Ex-Tesla Engineer: OK, Yes, I Uploaded Autopilot Trade Secrets To My iCloud, What’s The Big Deal?

Ex-Tesla Engineer: OK, Yes, I Uploaded Autopilot Trade Secrets To My iCloud, What’s The Big Deal?

A former Tesla engineer admitted on Tuesday that ahead of leaving the company and joining a competitor, he uploaded Tesla files to his personal iCloud account as well as made .zip files with the company’s Autopilot “trade secrets.” However, the ex-employee, Guangzhi Cao, is denying Tesla’s claims that he engaged in trade secret theft.

“Despite the vague innuendo in Tesla’s complaint (and in its recitation of the ‘facts’ above) that its trade secrets are ‘at risk’ and that Tesla ‘must learn what Cao has done with Tesla’s IP,’ … the truth of this case is that Cao has done precisely nothing with Tesla’s IP,” according to a joint statement from Cao responding to the electric car company’s allegations against him.

In the court filing from this week, Cao did acknowledge Tesla’s accusations that he collected a bunch of company intellectual property as true, but he asserted that characterising his actions as trade theft were inaccurate.

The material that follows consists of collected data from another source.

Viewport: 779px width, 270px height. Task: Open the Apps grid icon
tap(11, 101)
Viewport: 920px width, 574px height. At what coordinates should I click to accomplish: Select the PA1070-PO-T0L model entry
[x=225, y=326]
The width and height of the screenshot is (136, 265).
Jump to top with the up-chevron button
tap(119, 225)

Cao also admitted that he didn’t tell Tesla that while he was still employed at the company he gathered company source code onto his personal accounts, but that the company never asked about it after he left for Xiaopeng Motors (aka XMotors or XPeng), a China-based Tesla rival. According to the filing, Cao created the .zip files in late 2018, was offered a job at XMotors by November 26, 2018, and quit his job at Tesla on January 3, 2019.

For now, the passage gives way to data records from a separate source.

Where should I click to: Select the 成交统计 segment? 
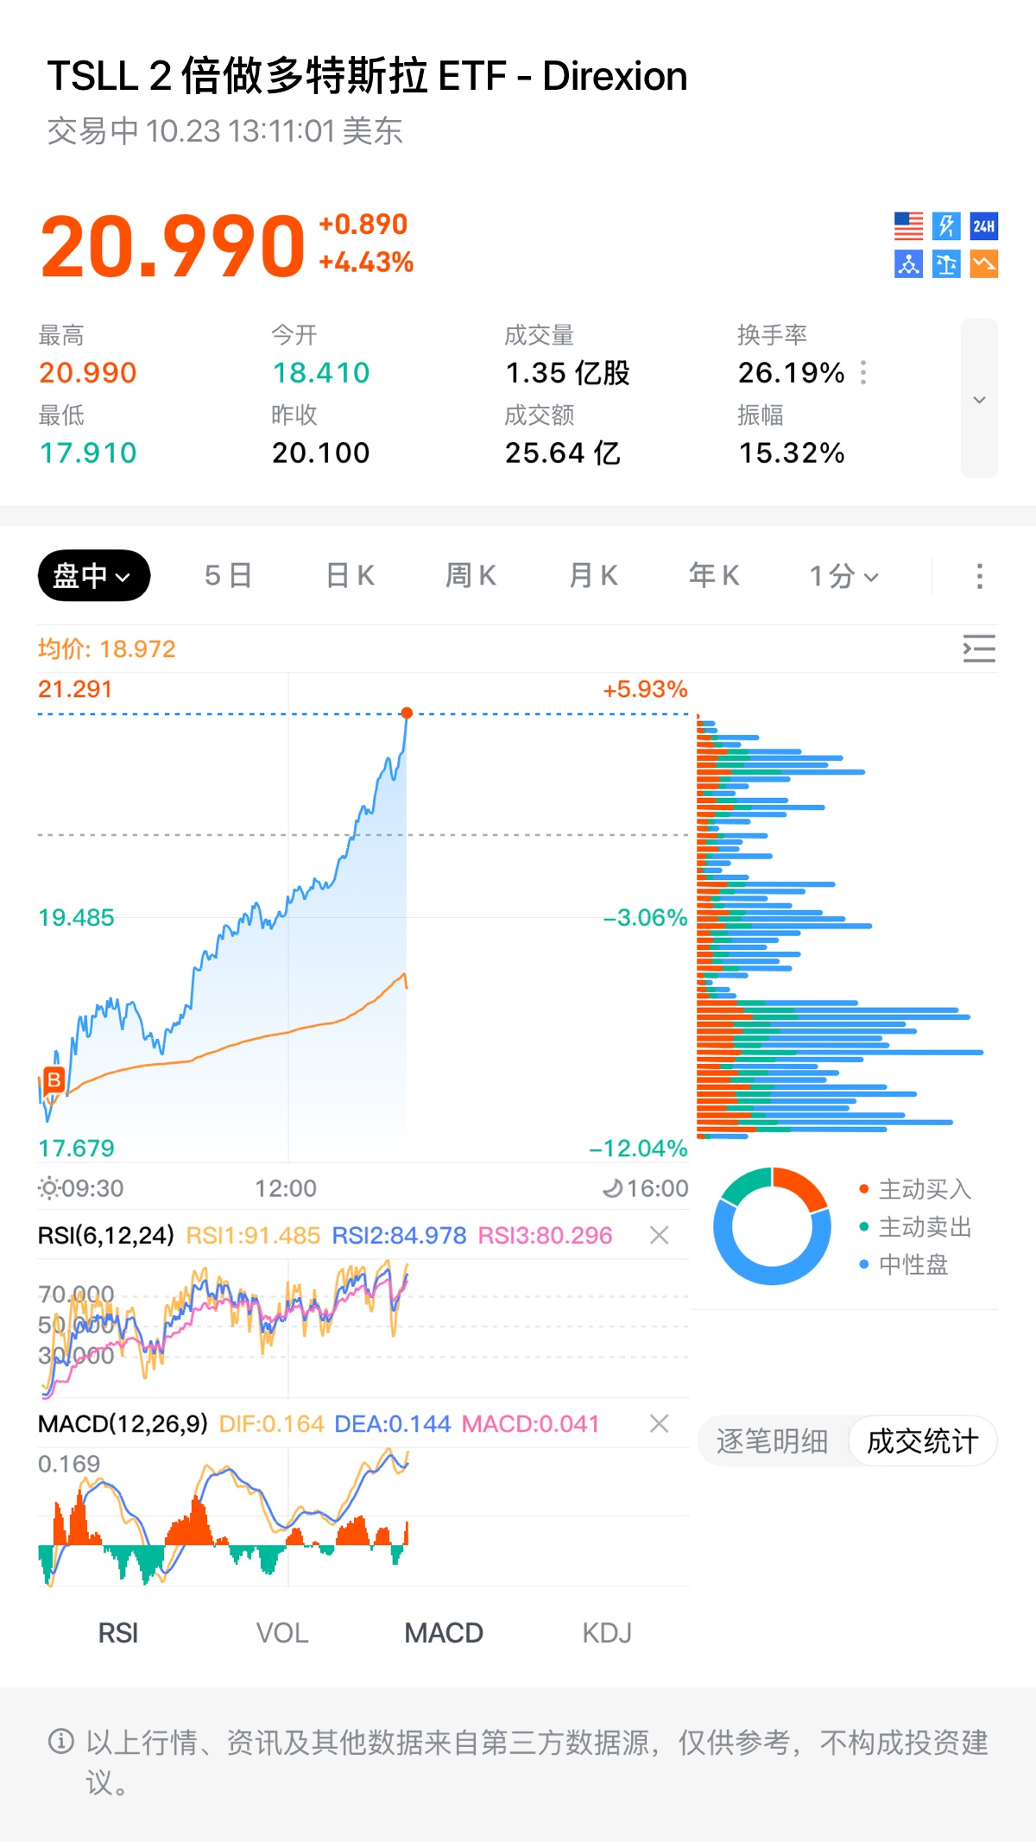tap(922, 1441)
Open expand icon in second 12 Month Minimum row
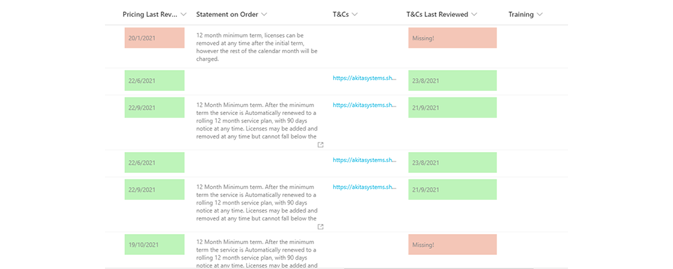673x269 pixels. (320, 227)
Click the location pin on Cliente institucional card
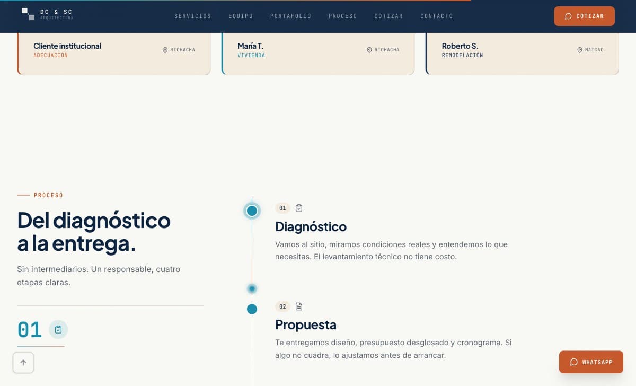Image resolution: width=636 pixels, height=386 pixels. coord(165,50)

Tesla filed a lawsuit against Cao in March of this year claiming he had uploaded more than 300,000 files and directories with source code related to the company’s Autopilot to his iCloud account, “repeatedly logged into Tesla’s secure networks” to delete his browser history, as well as recruited another Tesla employee to his current employer, reported the Verge .

“Absent immediate relief, Tesla believes Cao and his new employer, [XPeng], will continue to have unfettered access to Tesla’s marquee technology, the product of more than five years’ work and over hundreds of millions of dollars of investment, which they have no legal right to possess,” the company’s lawyers wrote, according to the Verge.

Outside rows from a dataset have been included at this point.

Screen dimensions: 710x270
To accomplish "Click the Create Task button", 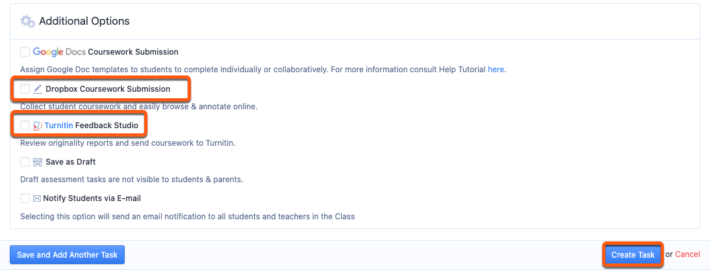I will tap(633, 255).
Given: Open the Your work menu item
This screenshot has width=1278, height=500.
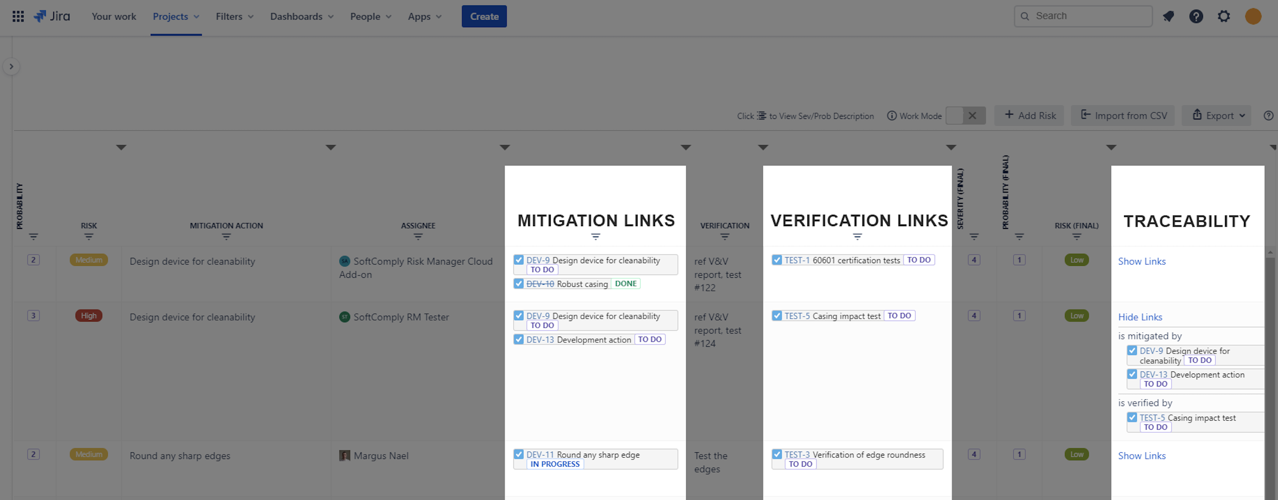Looking at the screenshot, I should (114, 16).
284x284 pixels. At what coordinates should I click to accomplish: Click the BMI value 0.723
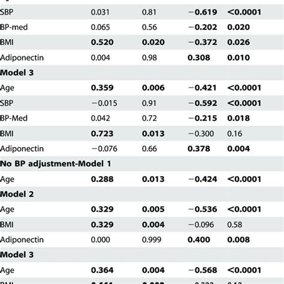102,134
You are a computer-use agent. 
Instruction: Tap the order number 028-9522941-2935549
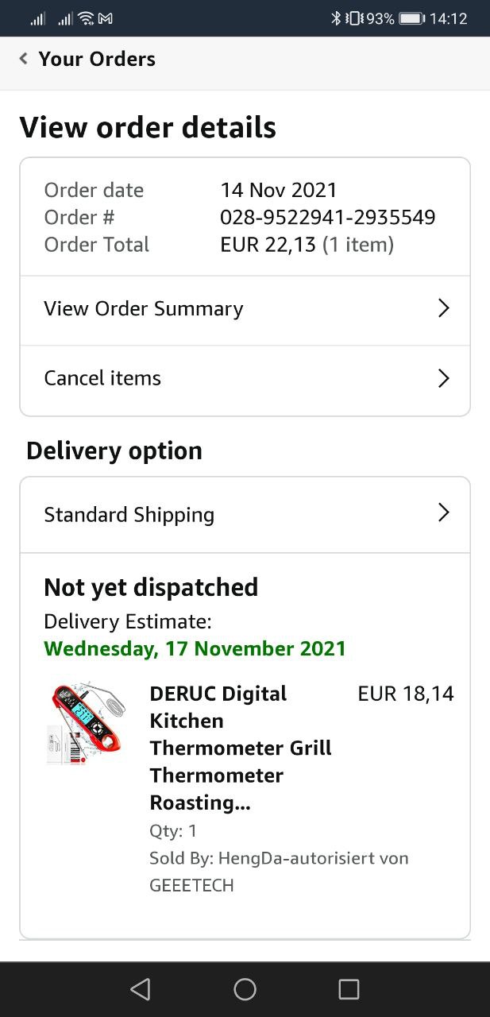[327, 217]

Cao’s admission this week effectively agrees with part of Tesla’s accusations—yes, he did upload a shit-ton of company source code to his personal account, but no, he didn’t use that information for the benefit of his new employer. In fact, Cao voluntarily offered to hand over forensic copies of his personal electronic devices and all of their contents for Tesla to investigate, according to the joint statement.

“This is a lawsuit about routine employee offboarding issues that could and should have been resolved by Tesla either through its own human resources or information technology policies,” Cao wrote in the joint statement, “or alternatively, through a prelitigation letter raising the concerns that Tesla decided instead to raise in the first instance in a publicly-filed complaint.”